■ WHAT IS BEING ASKED ■
Copy exactly the lines of the material below that run from the one containing "For every named target in this 161×2576" through the one containing "CSS Ski Team (90, 2251)". Copy no other lines.
===== RECORDS FOR THE EXERCISE =====
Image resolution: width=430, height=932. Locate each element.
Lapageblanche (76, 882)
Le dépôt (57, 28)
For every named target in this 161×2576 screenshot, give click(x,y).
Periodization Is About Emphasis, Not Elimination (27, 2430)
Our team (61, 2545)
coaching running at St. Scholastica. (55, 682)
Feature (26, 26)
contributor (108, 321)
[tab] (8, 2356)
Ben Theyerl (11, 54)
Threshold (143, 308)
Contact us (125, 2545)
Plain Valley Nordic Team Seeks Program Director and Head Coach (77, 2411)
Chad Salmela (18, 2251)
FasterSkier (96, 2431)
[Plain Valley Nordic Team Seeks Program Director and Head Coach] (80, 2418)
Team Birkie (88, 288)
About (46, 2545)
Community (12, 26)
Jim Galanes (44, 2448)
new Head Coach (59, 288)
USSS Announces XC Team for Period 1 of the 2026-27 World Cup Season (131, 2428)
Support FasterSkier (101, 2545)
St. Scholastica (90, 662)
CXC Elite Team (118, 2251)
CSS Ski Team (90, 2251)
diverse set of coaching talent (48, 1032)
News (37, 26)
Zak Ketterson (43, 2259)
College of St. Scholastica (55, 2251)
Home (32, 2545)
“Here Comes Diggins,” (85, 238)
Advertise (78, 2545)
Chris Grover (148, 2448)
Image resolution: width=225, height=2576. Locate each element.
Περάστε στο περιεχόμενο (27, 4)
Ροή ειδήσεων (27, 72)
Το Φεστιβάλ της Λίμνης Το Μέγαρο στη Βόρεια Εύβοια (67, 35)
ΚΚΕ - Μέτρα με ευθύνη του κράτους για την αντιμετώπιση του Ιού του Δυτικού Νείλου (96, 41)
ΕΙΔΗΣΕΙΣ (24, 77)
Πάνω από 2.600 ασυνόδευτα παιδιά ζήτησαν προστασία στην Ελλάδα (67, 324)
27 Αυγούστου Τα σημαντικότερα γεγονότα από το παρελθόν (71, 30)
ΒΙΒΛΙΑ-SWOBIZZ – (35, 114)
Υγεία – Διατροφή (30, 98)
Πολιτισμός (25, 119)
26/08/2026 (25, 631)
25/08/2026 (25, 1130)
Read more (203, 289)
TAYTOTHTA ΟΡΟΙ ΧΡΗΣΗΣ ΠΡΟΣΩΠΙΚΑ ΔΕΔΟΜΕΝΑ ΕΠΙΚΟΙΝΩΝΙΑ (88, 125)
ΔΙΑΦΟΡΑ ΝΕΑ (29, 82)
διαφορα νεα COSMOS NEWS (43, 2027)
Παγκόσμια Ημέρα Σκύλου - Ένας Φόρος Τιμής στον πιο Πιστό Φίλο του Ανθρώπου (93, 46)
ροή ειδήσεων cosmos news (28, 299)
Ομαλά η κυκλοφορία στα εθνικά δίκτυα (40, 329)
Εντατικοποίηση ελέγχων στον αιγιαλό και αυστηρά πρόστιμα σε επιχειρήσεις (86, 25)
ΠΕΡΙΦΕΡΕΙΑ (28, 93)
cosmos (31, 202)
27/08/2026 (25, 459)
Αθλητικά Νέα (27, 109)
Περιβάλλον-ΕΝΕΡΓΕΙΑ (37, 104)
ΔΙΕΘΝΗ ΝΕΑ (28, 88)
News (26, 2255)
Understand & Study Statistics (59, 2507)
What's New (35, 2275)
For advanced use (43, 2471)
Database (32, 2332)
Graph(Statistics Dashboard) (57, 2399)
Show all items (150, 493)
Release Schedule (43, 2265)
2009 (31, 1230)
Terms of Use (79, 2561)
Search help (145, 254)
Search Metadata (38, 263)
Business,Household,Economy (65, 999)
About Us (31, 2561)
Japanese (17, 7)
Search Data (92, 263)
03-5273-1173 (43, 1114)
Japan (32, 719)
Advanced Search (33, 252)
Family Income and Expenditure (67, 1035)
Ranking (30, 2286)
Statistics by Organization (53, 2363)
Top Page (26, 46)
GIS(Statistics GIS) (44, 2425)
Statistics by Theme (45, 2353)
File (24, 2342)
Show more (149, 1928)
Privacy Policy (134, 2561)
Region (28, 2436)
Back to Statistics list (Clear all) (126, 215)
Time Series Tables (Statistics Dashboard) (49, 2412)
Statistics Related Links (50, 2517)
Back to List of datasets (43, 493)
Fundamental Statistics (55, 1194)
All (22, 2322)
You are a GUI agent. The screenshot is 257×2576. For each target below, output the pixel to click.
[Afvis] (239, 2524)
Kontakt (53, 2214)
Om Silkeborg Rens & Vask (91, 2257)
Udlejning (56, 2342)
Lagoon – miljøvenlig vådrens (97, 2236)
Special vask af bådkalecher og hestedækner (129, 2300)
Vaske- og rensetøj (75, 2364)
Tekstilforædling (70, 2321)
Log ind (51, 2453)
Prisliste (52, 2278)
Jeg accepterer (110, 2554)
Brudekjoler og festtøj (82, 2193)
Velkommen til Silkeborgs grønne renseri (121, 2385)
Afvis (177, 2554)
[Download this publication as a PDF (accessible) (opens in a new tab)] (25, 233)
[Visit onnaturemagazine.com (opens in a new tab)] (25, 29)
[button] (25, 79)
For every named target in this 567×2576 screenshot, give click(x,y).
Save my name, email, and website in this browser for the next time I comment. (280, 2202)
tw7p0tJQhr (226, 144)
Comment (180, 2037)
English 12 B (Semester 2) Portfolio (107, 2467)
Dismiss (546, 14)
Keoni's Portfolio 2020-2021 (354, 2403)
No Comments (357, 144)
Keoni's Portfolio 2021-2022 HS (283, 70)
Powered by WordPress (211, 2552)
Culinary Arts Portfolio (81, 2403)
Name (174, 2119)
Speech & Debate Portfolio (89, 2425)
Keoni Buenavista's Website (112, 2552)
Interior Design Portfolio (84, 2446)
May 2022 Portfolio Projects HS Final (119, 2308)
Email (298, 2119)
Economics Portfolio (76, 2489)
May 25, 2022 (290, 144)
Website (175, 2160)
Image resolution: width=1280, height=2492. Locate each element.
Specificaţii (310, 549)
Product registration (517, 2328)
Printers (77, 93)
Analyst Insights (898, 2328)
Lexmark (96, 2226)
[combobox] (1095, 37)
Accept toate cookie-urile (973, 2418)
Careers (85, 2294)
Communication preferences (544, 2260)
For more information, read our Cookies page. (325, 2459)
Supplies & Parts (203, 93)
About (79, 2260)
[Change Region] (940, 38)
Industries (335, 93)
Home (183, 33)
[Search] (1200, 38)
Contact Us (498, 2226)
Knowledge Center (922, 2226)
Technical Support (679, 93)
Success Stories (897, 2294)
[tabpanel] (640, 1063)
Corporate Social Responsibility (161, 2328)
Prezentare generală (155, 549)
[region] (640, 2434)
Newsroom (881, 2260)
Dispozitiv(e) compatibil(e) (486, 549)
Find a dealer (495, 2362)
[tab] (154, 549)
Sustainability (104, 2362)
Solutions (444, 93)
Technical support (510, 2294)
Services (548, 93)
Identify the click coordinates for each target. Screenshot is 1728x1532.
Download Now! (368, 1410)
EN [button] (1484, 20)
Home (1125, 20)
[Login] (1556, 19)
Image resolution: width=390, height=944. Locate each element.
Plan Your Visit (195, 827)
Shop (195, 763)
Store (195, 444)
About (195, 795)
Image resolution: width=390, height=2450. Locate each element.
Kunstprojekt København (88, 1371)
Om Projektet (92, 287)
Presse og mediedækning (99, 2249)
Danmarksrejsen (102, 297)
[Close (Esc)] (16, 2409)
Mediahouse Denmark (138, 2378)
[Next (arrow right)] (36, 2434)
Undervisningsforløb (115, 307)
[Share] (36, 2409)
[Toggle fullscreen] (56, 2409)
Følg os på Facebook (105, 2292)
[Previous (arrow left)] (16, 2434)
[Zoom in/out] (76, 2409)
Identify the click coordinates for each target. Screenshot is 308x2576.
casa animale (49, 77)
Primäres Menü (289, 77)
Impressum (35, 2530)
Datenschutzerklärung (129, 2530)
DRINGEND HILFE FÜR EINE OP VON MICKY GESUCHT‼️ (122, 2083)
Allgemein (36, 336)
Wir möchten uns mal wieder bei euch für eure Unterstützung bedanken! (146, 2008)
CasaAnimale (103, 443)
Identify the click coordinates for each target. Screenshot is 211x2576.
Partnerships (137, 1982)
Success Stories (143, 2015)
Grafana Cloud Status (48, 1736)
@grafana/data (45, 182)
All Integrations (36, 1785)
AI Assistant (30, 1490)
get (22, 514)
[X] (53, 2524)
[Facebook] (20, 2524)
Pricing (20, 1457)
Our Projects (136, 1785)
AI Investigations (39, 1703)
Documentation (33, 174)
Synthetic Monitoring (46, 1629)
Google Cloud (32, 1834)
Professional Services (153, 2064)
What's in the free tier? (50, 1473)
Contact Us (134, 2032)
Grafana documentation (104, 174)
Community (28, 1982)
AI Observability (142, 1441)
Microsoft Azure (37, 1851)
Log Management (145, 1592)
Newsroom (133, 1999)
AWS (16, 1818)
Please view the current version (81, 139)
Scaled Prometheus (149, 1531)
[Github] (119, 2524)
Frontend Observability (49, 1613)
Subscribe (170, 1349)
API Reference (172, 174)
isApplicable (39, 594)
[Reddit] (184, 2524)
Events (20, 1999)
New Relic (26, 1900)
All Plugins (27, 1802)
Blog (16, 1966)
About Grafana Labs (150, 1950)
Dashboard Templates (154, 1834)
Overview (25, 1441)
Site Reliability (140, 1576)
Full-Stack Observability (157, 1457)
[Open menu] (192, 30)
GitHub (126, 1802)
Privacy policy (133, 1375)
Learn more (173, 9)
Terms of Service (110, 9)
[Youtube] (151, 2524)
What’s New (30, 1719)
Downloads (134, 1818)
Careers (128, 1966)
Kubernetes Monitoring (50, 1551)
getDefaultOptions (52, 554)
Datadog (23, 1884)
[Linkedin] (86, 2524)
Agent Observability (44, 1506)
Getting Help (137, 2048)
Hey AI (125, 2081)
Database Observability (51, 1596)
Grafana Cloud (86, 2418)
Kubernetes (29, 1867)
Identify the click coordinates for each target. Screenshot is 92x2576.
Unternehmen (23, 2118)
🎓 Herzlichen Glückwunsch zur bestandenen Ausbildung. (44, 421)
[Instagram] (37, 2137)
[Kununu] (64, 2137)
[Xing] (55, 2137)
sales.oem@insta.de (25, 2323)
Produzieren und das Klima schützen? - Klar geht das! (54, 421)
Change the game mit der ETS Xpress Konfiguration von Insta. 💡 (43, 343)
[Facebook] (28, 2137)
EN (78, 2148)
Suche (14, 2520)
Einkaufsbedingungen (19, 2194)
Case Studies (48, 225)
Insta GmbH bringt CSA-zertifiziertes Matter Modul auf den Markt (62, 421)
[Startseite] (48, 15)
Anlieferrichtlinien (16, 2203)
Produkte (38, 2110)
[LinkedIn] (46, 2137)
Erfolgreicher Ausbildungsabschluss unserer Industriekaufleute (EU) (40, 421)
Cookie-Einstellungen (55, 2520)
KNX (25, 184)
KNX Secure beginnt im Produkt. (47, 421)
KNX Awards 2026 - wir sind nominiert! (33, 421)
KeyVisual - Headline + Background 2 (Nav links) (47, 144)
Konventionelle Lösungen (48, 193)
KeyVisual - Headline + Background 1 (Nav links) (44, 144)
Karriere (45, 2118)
=====
■ ANSWER SPACE ■
For every named target in this 161×2576 screenshot, give click(x,y).
Periodization Is About Emphasis, Not Elimination (27, 2430)
Our team (61, 2545)
coaching running at St. Scholastica. (55, 682)
Feature (26, 26)
contributor (108, 321)
[tab] (8, 2356)
Ben Theyerl (11, 54)
Threshold (143, 308)
Contact us (125, 2545)
Plain Valley Nordic Team Seeks Program Director and Head Coach (77, 2411)
Chad Salmela (18, 2251)
FasterSkier (96, 2431)
[Plain Valley Nordic Team Seeks Program Director and Head Coach] (80, 2418)
Team Birkie (88, 288)
About (46, 2545)
Community (12, 26)
Jim Galanes (44, 2448)
new Head Coach (59, 288)
USSS Announces XC Team for Period 1 of the 2026-27 World Cup Season (131, 2428)
Support FasterSkier (101, 2545)
St. Scholastica (90, 662)
CXC Elite Team (118, 2251)
CSS Ski Team (90, 2251)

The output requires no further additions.